** start of MATERIALS PROVIDED **

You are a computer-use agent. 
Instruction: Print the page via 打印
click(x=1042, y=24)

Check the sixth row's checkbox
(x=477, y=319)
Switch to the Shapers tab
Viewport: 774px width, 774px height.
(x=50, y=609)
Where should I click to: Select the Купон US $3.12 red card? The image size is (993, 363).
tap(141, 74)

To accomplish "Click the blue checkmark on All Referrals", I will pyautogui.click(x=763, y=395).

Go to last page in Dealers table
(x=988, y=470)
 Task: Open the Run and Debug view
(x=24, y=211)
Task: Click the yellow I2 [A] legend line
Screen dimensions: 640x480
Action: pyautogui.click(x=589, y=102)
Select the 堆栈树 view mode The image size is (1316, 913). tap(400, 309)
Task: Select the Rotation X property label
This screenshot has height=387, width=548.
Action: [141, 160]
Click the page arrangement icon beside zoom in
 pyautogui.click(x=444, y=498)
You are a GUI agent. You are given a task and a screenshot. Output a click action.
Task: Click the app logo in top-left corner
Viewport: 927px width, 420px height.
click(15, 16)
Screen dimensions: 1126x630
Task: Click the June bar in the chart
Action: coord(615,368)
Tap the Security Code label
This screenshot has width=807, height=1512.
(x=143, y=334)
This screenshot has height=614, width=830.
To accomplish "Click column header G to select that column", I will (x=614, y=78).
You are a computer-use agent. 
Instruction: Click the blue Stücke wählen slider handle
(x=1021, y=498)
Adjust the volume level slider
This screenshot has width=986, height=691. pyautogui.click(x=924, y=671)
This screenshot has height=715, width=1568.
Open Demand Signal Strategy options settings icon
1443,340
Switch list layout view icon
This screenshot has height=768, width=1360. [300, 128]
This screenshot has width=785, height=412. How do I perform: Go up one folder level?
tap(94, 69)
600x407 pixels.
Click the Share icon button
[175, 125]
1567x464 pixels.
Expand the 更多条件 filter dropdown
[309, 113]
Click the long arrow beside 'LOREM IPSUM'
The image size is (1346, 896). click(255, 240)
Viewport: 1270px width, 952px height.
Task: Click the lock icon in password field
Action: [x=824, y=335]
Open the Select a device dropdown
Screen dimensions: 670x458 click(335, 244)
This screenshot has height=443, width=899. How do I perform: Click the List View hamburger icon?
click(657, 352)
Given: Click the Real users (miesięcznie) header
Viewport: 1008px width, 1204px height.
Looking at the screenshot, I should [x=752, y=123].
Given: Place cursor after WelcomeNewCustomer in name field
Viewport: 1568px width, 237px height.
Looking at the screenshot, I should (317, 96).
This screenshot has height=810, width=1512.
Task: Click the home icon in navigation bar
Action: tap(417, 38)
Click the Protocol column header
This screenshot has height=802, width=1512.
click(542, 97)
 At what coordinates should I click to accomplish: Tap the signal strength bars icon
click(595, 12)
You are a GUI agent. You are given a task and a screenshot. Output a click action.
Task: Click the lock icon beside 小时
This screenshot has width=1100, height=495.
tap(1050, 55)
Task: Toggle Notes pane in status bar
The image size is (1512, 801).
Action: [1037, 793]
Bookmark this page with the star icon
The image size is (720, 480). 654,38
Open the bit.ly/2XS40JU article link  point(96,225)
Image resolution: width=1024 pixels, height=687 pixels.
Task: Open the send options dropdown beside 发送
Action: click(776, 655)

** end of MATERIALS PROVIDED **

**DIRECTION**
Rewrite the listing above, swapping each "slider" for "scrollbar" and keeping everything else the same.

**EXERCISE RESPONSE**
You are a computer-use agent. 
Instruction: Print the page via 打印
click(x=1042, y=24)

Check the sixth row's checkbox
(x=477, y=319)
Switch to the Shapers tab
Viewport: 774px width, 774px height.
(x=50, y=609)
Where should I click to: Select the Купон US $3.12 red card? The image size is (993, 363).
tap(141, 74)

To accomplish "Click the blue checkmark on All Referrals", I will pyautogui.click(x=763, y=395).

Go to last page in Dealers table
(x=988, y=470)
 Task: Open the Run and Debug view
(x=24, y=211)
Task: Click the yellow I2 [A] legend line
Screen dimensions: 640x480
Action: pyautogui.click(x=589, y=102)
Select the 堆栈树 view mode The image size is (1316, 913). tap(400, 309)
Task: Select the Rotation X property label
This screenshot has height=387, width=548.
Action: [141, 160]
Click the page arrangement icon beside zoom in
 pyautogui.click(x=444, y=498)
You are a GUI agent. You are given a task and a screenshot. Output a click action.
Task: Click the app logo in top-left corner
Viewport: 927px width, 420px height.
click(15, 16)
Screen dimensions: 1126x630
Task: Click the June bar in the chart
Action: coord(615,368)
Tap the Security Code label
This screenshot has width=807, height=1512.
(x=143, y=334)
This screenshot has height=614, width=830.
To accomplish "Click column header G to select that column", I will (x=614, y=78).
You are a computer-use agent. 
Instruction: Click the blue Stücke wählen scrollbar handle
(x=1021, y=498)
Adjust the volume level scrollbar
This screenshot has width=986, height=691. pyautogui.click(x=924, y=671)
This screenshot has height=715, width=1568.
Open Demand Signal Strategy options settings icon
1443,340
Switch list layout view icon
This screenshot has height=768, width=1360. [300, 128]
This screenshot has width=785, height=412. How do I perform: Go up one folder level?
tap(94, 69)
600x407 pixels.
Click the Share icon button
[175, 125]
1567x464 pixels.
Expand the 更多条件 filter dropdown
[309, 113]
Click the long arrow beside 'LOREM IPSUM'
The image size is (1346, 896). click(255, 240)
Viewport: 1270px width, 952px height.
Task: Click the lock icon in password field
Action: [x=824, y=335]
Open the Select a device dropdown
Screen dimensions: 670x458 click(335, 244)
This screenshot has height=443, width=899. How do I perform: Click the List View hamburger icon?
click(657, 352)
Given: Click the Real users (miesięcznie) header
Viewport: 1008px width, 1204px height.
Looking at the screenshot, I should [x=752, y=123].
Given: Place cursor after WelcomeNewCustomer in name field
Viewport: 1568px width, 237px height.
Looking at the screenshot, I should (317, 96).
This screenshot has height=810, width=1512.
Task: Click the home icon in navigation bar
Action: tap(417, 38)
Click the Protocol column header
This screenshot has height=802, width=1512.
click(542, 97)
 At what coordinates should I click to accomplish: Tap the signal strength bars icon
click(595, 12)
You are a GUI agent. You are given a task and a screenshot. Output a click action.
Task: Click the lock icon beside 小时
This screenshot has width=1100, height=495.
tap(1050, 55)
Task: Toggle Notes pane in status bar
The image size is (1512, 801).
Action: [1037, 793]
Bookmark this page with the star icon
The image size is (720, 480). 654,38
Open the bit.ly/2XS40JU article link  point(96,225)
Image resolution: width=1024 pixels, height=687 pixels.
Task: Open the send options dropdown beside 发送
Action: click(776, 655)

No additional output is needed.